Plans for a new Fresh & Easy on South Van Ness Avenue where a shuttered Delano's currently are being put on hold. Mission Local file photo.

A new Fresh & Easy will not be coming to the Mission — at least not anytime soon.

Plans for a new Fresh & Easy Neighborhood Market on South Van Ness Avenue between 23rd and 24th streets are being put on hold while the U.K. owner of the money-losing grocery chain conducts a strategic review. Construction of a South Van Ness location could be tabled entirely depending on the outcome of the review.

In March, the San Francisco Planning Commission approved Fresh & Easy’s application to build a new store on South Van Ness Avenue where an empty building that used to house a Delano’s IGA supermarket is currently a magnet for trash.

But on Dec. 5, Tesco PLC, Fresh & Easy’s parent company, announced that it would conduct a strategic review of the chain. The multinational grocery and general merchandise retailer, headquartered in Cheshunt, U.K., said it is considering all options, including selling Fresh & Easy to another company or closing it entirely.

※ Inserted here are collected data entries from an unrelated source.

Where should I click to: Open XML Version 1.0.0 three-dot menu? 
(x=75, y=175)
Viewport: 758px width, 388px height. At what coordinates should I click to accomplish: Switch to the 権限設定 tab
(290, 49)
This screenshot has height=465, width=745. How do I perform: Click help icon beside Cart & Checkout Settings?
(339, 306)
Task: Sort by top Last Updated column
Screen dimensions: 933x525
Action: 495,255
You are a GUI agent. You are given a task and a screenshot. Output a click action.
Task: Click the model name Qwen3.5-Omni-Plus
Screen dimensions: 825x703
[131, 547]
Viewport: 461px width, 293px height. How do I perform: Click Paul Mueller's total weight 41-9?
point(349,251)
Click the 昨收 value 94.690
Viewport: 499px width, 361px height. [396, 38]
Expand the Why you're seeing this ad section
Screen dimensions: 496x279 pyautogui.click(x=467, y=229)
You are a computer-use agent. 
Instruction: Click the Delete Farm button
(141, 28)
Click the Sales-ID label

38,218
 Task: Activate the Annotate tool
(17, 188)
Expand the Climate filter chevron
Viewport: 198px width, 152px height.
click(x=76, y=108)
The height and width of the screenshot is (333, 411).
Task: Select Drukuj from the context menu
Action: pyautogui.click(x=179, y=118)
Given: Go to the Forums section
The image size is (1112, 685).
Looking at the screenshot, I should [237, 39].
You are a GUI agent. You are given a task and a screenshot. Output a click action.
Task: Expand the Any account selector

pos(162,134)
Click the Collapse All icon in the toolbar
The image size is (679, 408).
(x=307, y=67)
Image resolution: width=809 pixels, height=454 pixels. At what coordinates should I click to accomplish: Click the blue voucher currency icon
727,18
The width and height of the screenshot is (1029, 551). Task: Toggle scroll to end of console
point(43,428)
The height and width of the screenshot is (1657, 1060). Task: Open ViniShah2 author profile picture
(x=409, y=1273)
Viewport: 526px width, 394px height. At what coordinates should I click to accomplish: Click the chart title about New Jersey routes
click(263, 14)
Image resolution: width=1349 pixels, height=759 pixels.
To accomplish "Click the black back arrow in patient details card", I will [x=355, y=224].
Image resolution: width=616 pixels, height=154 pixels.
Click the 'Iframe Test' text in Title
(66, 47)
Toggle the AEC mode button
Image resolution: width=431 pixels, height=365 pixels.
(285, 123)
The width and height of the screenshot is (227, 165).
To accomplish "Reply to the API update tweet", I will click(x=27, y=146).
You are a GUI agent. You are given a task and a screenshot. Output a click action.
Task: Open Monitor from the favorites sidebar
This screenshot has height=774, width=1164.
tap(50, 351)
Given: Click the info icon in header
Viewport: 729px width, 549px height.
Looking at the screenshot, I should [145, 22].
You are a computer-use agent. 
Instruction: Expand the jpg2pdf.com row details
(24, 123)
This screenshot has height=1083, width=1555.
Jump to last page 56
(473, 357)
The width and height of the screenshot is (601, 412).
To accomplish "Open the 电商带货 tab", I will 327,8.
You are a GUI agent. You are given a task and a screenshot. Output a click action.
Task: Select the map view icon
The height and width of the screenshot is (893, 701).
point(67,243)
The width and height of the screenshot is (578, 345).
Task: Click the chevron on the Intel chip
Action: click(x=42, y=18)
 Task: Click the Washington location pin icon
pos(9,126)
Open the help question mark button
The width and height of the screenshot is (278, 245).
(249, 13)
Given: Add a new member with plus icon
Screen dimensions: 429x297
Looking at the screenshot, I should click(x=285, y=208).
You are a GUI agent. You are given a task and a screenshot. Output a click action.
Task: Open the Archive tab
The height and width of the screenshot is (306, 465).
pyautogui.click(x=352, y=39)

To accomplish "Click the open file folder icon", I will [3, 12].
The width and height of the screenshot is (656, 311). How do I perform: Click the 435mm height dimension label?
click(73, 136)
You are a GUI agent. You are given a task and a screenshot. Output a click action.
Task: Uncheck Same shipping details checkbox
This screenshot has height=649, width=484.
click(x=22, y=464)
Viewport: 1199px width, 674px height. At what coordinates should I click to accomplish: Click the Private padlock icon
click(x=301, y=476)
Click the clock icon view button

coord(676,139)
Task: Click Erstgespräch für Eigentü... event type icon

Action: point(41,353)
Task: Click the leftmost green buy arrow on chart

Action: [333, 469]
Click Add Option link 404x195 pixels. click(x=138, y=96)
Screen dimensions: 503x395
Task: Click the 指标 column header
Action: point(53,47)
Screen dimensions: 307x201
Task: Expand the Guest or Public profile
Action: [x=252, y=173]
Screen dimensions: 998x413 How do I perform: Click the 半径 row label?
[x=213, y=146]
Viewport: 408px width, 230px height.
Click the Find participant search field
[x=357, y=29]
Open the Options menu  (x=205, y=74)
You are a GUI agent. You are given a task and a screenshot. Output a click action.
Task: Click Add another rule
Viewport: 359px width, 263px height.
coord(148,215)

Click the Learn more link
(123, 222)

“Whilst the business has many positives, its journey to scale and acceptable returns will take too long relative to other opportunities,” said Philip Clarke, Tesco’s chief executive officer, in a statement. “I have therefore decided to conduct a strategic review of Fresh & Easy, with all options under consideration.”

The timeframe for the review has not been determined, said company spokesman Brendan Wonnacott. An update on its status is set for April 2013.

Fresh & Easy has been in San Francisco since 2007, when it opened a site in the Bayview. Currently there are 19 Fresh & Easy stores in the Bay Area.

In the past, Fresh & Easy has faced resistance from the Mission community because its employees are not unionized, unlike those at Foods Co. and Safeway, the Mission’s two other grocery chains. It has also gotten flack for its self-checkout lanes, which some have called “anti-labor” and which the Planning Commission worried could make it easier for minors to buy alcohol.

But neighbors seemed most concerned about the South Van Ness property remaining a vacant eyesore.

Vanessa Castelinos, who lives next door to the property, said homeless people often hop the fence to go into the empty parking lot. Though she doesn’t feel that the vacant storefront makes the neighborhood less safe, she said having a market there would give the Mission a better look.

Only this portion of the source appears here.